Directive ▸
Answer these from the Bamyan road account:
1. How many hours in total has the writer spent on the road between Kabul and Bamyan?
2. The road's quality is compared to what kind of road?
3. What was in the trunk on the last ride back to Kabul?

Text section ▸
Back from Bamyan; the sewing program; village dominance
by Connor O’Steen
I have now been on the road between Kabul and Bamyan for a total of 32 hours, and it’s safe to say that that’s 32 hours too many for my taste. The road is roughly the quality of a rural mountain road in the United States, but the fact that it feels endless makes it much worse. Going to Bamyan, you cross a number of mountain ranges with valleys nestled between, and beyond each steep ridge I hold out the hope that the next section will be smoother. This, of course, just makes it more frustrating when the sections get progressively rougher, and I have to tighten my white-knuckled grip on the car’s overhead handles. The up and down turbulence is unsurprising, it’s the occasional side to side rocking that’s hard to stomach. This last ride back to Kabul was made worse by the presence of a dog and her eight puppies in our trunk. Just like in Kabul, we take in dogs in our regional offices, and through gross oversight one of them was left unspayed. She also acquired the skill of escaping the compound. 2+2= eight puppies to take care of.

Information shown ▸
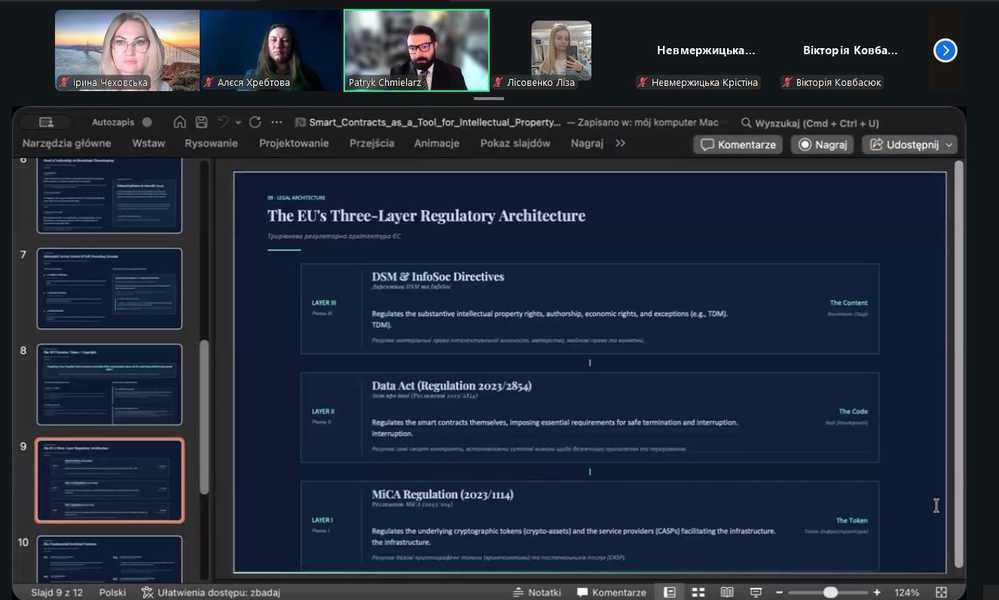Toggle the Autozapis switch
The width and height of the screenshot is (999, 600).
(146, 122)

Complete answer ▸
1. 32 hours
2. A rural mountain road in the United States
3. A dog and her eight puppies